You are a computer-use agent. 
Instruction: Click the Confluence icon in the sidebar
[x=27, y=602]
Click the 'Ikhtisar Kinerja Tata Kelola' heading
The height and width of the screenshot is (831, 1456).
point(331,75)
* * *
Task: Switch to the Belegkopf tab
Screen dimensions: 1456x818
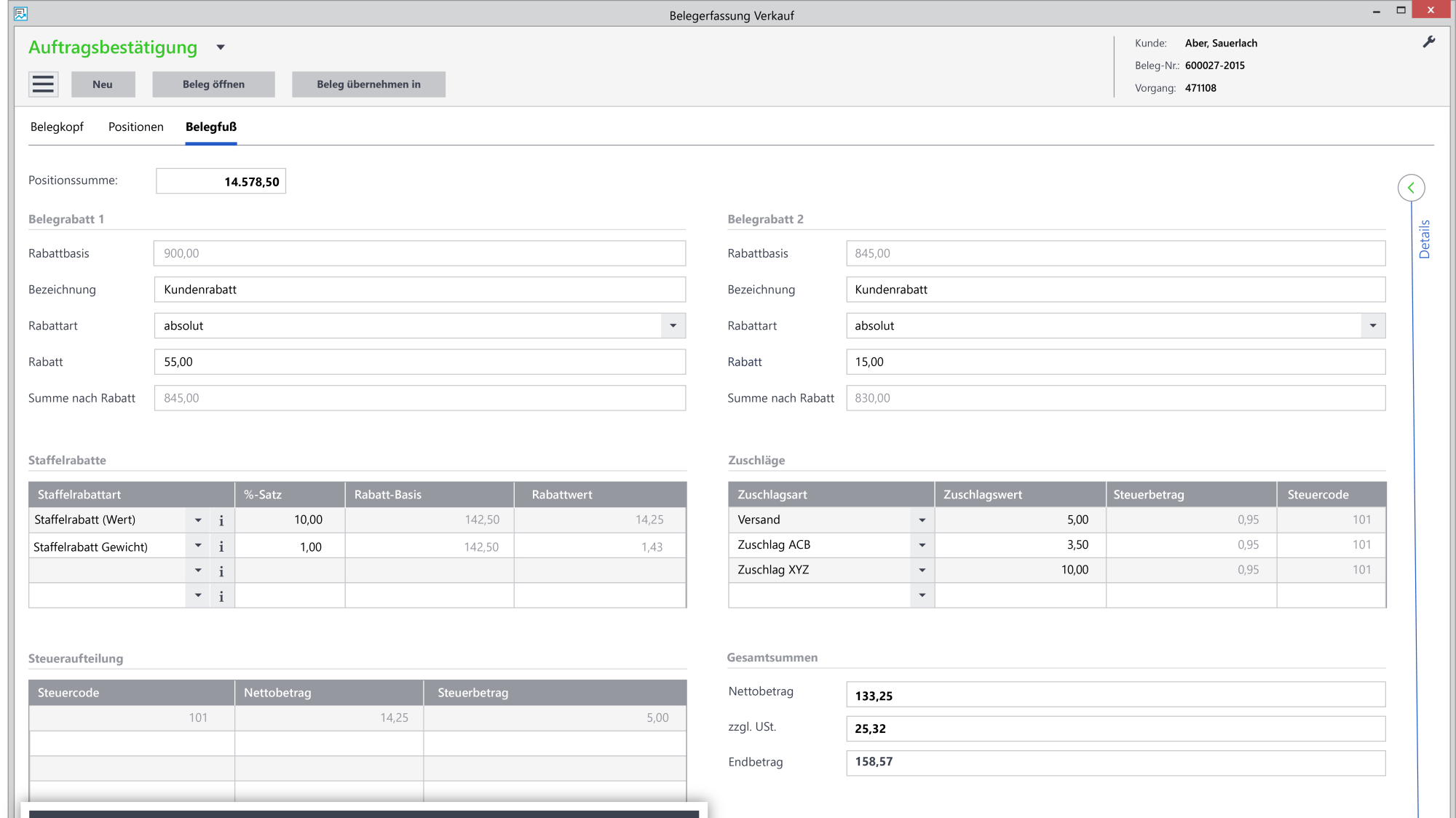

**TRY IT**
Your answer should consist of the lines from the line with "Task: Switch to the Belegkopf tab" to the line with "Screen dimensions: 1456x818" above, repeated exactly, both ends included.

**RESPONSE BOX**
Task: Switch to the Belegkopf tab
Screen dimensions: 1456x818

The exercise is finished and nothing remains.